Publie le sabato 14 giugno 2008 par Open-Publishing

Camionisti in rivolta, Spagna in ginocchio

di Anna Maria Merlo

su Il Manifesto del 12/06/2008

Fabbriche e supermarket chiusi anche in Portogallo Chi paga la crisi del caro greggio? In Francia è scontro

Ieri i passaggi tra Francia e Spagna sono stati sbloccati, dopo un giorno di paralisi e le proteste violente che l’altro ieri hanno causato la morte di due camionisti - a Granada e a nord di Lisbona - investiti da colleghi che stavano forzando i picchetti. Ma i camionisti restano sul piede di guerra di qua e di là dei Pirenei e minacciano una paralisi totale delle strade per la prossima settimana.

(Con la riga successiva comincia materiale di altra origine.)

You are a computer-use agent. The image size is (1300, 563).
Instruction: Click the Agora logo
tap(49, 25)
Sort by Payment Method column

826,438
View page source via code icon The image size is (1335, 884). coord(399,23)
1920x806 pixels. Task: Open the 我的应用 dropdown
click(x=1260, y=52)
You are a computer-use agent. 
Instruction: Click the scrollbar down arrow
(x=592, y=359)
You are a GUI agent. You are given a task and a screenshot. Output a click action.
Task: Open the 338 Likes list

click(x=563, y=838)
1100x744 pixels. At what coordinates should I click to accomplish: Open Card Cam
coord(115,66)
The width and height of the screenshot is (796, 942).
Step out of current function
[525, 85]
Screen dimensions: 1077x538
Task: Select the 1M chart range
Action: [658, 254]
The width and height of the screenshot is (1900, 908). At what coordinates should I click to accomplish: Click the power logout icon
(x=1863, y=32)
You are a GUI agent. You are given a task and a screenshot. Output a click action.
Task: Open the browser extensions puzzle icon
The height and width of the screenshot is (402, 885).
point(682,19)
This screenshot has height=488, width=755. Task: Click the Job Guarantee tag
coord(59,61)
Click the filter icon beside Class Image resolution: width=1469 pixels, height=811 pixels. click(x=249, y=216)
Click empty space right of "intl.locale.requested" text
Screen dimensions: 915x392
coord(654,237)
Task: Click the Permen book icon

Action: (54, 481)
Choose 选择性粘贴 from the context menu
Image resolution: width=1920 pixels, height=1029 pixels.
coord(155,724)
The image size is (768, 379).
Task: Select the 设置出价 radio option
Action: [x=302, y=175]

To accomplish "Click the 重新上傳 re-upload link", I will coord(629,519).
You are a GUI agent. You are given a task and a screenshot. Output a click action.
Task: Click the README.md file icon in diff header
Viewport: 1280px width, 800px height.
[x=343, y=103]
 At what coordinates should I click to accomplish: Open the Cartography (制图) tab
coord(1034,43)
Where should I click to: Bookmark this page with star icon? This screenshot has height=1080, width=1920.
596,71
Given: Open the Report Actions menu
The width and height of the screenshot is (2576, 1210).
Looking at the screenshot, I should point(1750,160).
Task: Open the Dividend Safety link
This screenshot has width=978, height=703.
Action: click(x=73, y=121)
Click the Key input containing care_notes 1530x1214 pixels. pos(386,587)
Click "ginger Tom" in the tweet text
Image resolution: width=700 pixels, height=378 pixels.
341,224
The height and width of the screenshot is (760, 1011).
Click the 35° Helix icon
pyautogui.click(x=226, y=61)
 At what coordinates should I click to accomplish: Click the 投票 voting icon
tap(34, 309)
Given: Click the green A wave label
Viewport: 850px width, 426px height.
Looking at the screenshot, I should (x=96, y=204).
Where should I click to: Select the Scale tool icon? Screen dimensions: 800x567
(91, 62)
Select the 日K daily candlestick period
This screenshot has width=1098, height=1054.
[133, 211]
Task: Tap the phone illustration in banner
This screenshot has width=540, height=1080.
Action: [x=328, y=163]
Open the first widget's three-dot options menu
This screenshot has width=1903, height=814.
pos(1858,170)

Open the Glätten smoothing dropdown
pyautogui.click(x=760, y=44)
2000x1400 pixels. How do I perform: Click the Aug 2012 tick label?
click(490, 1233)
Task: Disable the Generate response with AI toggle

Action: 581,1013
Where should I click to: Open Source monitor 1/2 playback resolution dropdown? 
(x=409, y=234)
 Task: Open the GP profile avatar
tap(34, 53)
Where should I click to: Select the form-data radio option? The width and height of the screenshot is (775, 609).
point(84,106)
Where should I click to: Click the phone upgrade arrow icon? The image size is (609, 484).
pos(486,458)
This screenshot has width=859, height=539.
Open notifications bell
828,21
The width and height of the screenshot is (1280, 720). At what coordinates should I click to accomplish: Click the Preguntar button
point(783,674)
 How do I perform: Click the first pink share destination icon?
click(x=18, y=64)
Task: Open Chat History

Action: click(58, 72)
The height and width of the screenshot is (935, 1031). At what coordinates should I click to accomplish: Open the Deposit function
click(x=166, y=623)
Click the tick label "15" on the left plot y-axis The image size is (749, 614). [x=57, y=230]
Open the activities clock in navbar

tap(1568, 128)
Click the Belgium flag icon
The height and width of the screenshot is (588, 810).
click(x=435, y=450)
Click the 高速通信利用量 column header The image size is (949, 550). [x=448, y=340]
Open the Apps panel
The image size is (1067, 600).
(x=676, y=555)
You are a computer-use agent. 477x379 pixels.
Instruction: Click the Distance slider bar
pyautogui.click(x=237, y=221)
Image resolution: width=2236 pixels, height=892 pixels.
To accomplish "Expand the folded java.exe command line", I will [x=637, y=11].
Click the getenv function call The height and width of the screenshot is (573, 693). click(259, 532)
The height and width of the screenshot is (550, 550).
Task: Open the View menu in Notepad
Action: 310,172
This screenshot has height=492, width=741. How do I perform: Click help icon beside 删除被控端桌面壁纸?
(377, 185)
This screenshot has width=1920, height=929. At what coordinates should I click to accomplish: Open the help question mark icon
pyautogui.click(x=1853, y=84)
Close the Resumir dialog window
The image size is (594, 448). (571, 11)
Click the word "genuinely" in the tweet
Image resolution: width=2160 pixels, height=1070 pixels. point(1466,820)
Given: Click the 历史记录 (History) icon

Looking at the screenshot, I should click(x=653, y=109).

Le forze dell’ordine sono intervenute ieri in Catalogna, per sloggiare i camionisti spagnoli che bloccavano il colle del Perthus. In Portogallo, ci sono stati tre feriti vicino all’aeroporto di Lisbona, semi-paralizzato dalle proteste. Nei supermercati di Spagna e Portogallo cominciano a mancare i generi alimentari di base, mentre le fabbriche che lavorano con il sistema del just in time (Seat, Peugeot, Mercedes) sono state costrette a sospendere la produzione per mancanza di pezzi.

Pescatori, camionisti e piccola e media impresa protestano per il caro-petrolio. Chiedono un intervento dello stato. In Spagna, José Luis Zapatero ha varato ieri 54 misure per attenuare le conseguenze del caro-petrolio. Bruxelles le ha giudicate «conformi» alle norme della Ue. Ma Zapatero è disposto soltanto a permettere ai trasportatori di riversare gli aumenti della benzina sul prezzo delle merci, mentre è contrario sia alla riduzione delle tasse sui carburanti che all’imposizione di tariffe minime per i servizi di trasporto merci. In Francia, Sarkozy avrebbe voluto spingere i 27 paesi della Ue a ridurre l’Iva sui carburanti. Ma Bruxelles ha bocciato l’iniziativa.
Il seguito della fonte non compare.